The use of MRI in the diagnosis and staging of prostate cancer

Comparison of digital rectal examination, transrectal ultrasonography, and multicoil magnetic resonance imaging for preoperative evaluation of prostate cancer.
Sanchez-Chapado M, Angulo J C, Ibarburen C, Aguado F, Ruiz A, Viano J, Garcia-Segura J M, Gonzalez-Esteban J, Rodriguez-Vallejo J M.

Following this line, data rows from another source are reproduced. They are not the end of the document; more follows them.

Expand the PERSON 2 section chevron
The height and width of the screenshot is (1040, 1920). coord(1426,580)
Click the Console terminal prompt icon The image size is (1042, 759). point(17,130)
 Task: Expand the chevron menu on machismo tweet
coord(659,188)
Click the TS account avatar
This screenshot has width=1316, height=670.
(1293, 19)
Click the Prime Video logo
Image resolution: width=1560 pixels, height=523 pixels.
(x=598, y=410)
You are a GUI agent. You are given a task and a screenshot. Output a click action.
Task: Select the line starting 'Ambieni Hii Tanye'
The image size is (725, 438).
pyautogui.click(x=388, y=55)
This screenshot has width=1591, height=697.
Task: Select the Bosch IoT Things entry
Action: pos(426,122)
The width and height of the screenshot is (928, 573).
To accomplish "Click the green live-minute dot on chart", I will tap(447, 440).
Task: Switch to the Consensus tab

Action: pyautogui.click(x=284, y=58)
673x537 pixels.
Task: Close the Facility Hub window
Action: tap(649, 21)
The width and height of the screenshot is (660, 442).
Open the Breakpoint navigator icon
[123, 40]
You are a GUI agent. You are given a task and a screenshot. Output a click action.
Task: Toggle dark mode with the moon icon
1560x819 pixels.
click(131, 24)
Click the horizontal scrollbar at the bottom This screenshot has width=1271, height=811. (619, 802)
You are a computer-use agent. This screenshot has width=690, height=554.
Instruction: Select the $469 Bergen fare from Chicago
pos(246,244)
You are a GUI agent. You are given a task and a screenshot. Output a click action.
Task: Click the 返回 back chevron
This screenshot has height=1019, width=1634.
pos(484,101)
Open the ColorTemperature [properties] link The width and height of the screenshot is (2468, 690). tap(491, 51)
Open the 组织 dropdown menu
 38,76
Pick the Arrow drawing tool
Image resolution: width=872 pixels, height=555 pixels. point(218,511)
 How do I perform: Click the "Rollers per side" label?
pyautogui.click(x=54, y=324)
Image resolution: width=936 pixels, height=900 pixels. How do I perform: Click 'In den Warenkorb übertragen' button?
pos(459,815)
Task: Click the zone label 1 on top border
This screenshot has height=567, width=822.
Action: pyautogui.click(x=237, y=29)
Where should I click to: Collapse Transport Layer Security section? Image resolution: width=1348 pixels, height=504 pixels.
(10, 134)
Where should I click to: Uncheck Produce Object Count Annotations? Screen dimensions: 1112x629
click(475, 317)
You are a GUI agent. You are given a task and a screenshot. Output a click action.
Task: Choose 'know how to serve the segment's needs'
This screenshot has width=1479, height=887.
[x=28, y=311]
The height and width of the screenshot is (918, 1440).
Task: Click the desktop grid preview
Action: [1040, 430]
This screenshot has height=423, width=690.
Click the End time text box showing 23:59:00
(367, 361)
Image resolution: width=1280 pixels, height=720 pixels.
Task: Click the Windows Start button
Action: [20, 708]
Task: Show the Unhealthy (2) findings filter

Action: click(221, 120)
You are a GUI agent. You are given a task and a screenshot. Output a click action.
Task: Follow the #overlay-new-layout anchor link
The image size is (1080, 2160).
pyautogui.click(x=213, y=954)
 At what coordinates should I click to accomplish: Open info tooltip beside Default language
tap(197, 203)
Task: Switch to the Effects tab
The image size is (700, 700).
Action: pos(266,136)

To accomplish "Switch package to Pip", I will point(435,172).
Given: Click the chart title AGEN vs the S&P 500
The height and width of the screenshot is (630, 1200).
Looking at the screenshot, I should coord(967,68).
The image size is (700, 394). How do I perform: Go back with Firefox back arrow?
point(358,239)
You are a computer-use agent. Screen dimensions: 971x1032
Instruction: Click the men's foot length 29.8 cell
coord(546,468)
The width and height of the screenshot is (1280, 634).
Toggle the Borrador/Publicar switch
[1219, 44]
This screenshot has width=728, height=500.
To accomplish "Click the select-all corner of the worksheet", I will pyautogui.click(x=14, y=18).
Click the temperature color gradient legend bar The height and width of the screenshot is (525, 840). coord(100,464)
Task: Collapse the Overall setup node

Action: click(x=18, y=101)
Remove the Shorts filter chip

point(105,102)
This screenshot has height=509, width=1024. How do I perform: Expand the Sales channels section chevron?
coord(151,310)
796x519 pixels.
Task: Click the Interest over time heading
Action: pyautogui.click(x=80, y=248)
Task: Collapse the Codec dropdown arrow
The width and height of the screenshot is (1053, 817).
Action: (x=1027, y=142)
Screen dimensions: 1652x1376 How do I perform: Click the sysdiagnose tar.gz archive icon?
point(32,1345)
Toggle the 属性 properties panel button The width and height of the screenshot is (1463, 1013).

EUROPEAN UROLOGY 1997: 32: 140-149.


Surgical cure of prostate cancer is potentially possible whenever the disease is confined to the gland and the surgical margins at resection are free of tumour. The selection of appropriate candidates for radical prostatectomy, however, remains a question of major concern. In this study, 20 consecutive patients undergoing radical retropubic prostatectomy were evaluated prospectively and 'blindly' by DRE, TRUS and MRI using integrated endorectal/pelvic phased-array (PPA) coils. In 2 patients the cancer had been found incidentally after TURP, 10 had a prostatic nodule and 8 patients had undergone biopsy of a suspicious gland on the basis of an elevated PSA level. After surgery, step sections of the entire gland were performed, and tumour volume and percentage of gland involved were calculated. DRE detected only 50% of the tumours preoperatively, TRUS detected 75% and MRI detected 95%. Histology revealed that the disease was not confined to the prostate in 8 patients. With regard to predicting extracapsular penetration, the accuracy was 60% for DRE and TRUS and 79% for MRI. The accuracy for preoperative assessment of tumour location in the apex was 30% for DRE, 47% for TRUS and 89% for MRI. Apical tumours are at increased risk of positive margins, especially when nerve-sparing surgery is intended, and MRI would appear to be very accurate in detecting tumours in this situation. The authors calculate that the inclusion of MRI in the clinical staging system deprives 15% of potentially curable men of surgery as a result of falsely detected extracapsular disease, but still prevents 34% from undergoing futile prostatectomy because of undetected extracapsular disease. While MRI would appear to be more sensitive than TRUS in the detection and staging of prostate cancer, its expense and inability to allow simultaneous histological confirmation mean than it is not likely to replace it.